Copy out the entire listing below, request lines included, and shift every answer coordinate by adding 82 to each of its numbers. Leave the pictures out of your answer.

========

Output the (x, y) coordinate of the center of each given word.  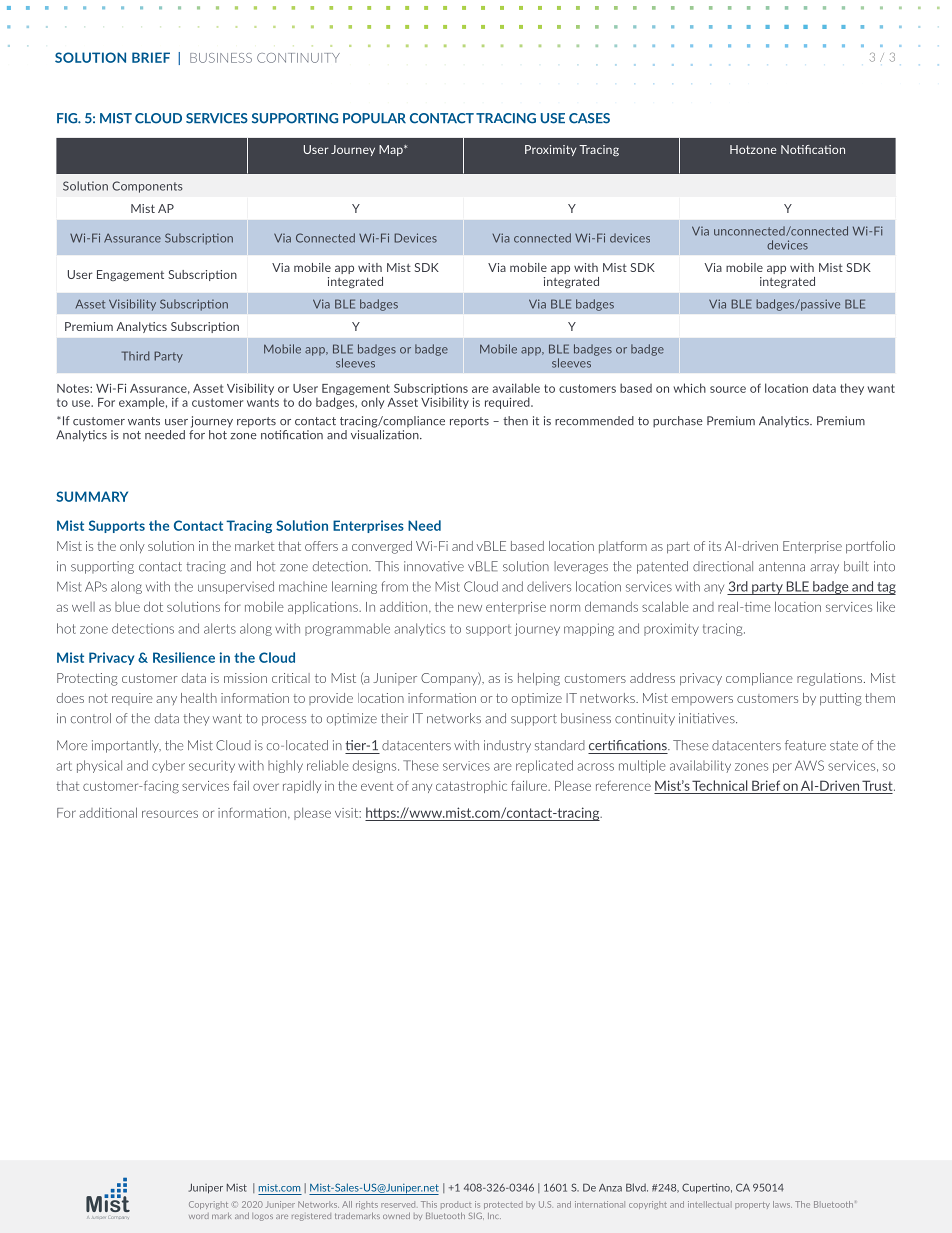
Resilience (184, 657)
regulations (829, 679)
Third (136, 356)
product (456, 1205)
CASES (589, 118)
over (266, 787)
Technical (720, 785)
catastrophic (471, 787)
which (690, 388)
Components (147, 187)
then (515, 421)
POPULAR (374, 118)
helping (539, 679)
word (199, 1216)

========

» **Answer to this problem**
Output the (x, y) coordinate of the center of each given word.  
Resilience (266, 739)
regulations (911, 761)
Third (218, 438)
product (538, 1287)
CASES (671, 200)
over (348, 869)
Technical (802, 867)
catastrophic (553, 869)
which (772, 470)
Components (229, 269)
then (597, 503)
POPULAR (456, 200)
helping (621, 761)
word (281, 1298)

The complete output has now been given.